Bisnis.com, JAKARTA - Proyeksi kenaikan suku bunga oleh Federal Reserve Amerika Serikat menimbulkan riak di pasar Asia karena dolar imbal hasil obligasi pemerintah melonjak, mengurangi tekanan pada beberapa bank sentral terbesar di kawasan itu dan memperumit prospek untuk yang lain.
Marc Chandler, kepala strategi pasar di Bannockburn Global Forex mengatakan itu akan memiliki konsekuensi langsung untuk Asia dan kawasan lain.
Ekspektasi untuk suku bunga AS yang lebih tinggi cenderung menyedot modal dari Asia dan menekan mata uang lokal serta meningkatkan biaya pinjaman.
Kondisi ini mungkin menguntungkan bagi People's Bank of China (PBOC) dan Bank of Japan karena membendung kenaikan mata uang yang tidak diinginkan.
Namun, bank sentral di negara berkembang seperti India dan Indonesia mungkin akan kewalahan mengingat keterbatasan ruang untuk melonggarkan kebijakan.

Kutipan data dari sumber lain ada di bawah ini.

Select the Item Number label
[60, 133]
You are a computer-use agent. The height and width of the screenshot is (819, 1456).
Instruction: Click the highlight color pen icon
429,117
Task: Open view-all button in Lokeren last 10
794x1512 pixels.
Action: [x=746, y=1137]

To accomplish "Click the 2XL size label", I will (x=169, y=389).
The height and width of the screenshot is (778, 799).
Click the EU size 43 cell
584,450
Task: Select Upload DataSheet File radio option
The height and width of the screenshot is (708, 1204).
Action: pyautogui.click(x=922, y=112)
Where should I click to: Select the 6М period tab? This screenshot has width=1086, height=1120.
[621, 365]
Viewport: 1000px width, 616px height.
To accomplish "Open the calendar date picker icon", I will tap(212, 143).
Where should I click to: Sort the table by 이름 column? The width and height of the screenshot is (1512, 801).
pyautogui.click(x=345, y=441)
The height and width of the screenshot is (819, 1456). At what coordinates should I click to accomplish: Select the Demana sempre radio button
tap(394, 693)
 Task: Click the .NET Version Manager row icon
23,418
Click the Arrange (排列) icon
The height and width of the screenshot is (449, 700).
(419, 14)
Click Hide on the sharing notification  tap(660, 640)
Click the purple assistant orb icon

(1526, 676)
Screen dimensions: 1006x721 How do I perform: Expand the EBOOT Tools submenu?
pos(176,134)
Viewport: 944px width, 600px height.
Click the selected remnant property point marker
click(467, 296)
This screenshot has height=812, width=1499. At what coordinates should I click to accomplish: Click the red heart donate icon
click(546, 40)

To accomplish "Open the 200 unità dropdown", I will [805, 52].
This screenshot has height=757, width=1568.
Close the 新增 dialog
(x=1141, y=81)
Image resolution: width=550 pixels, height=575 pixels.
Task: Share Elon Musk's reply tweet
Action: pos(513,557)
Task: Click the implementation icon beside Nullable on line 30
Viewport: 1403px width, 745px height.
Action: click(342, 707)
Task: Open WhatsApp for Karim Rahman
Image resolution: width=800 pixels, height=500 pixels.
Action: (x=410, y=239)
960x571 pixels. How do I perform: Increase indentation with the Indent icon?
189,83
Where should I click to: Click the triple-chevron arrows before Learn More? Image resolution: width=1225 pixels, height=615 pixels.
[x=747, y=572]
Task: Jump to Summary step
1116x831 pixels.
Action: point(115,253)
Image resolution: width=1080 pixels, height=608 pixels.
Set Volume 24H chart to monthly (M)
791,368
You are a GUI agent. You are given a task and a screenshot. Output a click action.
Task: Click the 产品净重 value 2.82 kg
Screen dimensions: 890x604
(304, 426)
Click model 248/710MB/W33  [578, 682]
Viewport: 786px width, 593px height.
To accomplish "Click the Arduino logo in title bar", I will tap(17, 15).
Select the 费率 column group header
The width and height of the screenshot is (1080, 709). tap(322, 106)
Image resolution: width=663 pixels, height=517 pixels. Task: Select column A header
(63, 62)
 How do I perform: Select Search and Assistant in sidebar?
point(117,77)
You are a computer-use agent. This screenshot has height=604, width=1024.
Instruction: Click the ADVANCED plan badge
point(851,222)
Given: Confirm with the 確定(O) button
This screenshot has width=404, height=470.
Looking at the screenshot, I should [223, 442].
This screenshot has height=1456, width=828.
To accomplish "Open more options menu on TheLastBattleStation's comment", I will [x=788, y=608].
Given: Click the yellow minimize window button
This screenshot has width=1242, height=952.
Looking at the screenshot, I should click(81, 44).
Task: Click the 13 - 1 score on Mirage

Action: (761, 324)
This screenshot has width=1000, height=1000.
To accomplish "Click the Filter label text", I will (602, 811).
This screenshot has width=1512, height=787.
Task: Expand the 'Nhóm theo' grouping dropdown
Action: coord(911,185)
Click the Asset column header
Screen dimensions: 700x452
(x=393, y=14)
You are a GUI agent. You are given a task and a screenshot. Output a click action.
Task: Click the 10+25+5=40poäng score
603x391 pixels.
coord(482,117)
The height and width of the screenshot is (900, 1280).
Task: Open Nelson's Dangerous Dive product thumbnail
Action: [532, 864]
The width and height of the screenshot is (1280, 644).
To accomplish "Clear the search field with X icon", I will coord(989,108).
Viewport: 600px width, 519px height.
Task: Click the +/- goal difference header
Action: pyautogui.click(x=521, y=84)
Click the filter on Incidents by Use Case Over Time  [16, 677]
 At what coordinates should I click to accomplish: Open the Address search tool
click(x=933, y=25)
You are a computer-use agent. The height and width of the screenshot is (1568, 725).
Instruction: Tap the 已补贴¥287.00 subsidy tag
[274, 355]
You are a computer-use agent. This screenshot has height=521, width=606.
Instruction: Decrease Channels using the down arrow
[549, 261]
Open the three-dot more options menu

"Jika suku bunga AS benar-benar naik secara berkelanjutan dan dolar bergerak lebih tinggi, banyak negara pasar berkembang akan tertekan, terutama di mana perbedaan suku bunga telah menjadi dukungan penting,” katanya, dilansir Bloomberg, Kamis (17/6/2021).
Baca Juga
Teresa Kong, manajer portofolio di Matthews International Capital Management LLC di San Francisco mengatakan pengumuman Fed menyebabkan bank sentral di pasar berkembang memiliki fleksibilitas kebijakan yang lebih sempit, menggeser probabilitas ke tingkat yang lebih tinggi untuk meredam inflasi, meskipun ekonomi mungkin mendapat manfaat dari suku bunga yang lebih rendah dalam jangka yang lebih lama.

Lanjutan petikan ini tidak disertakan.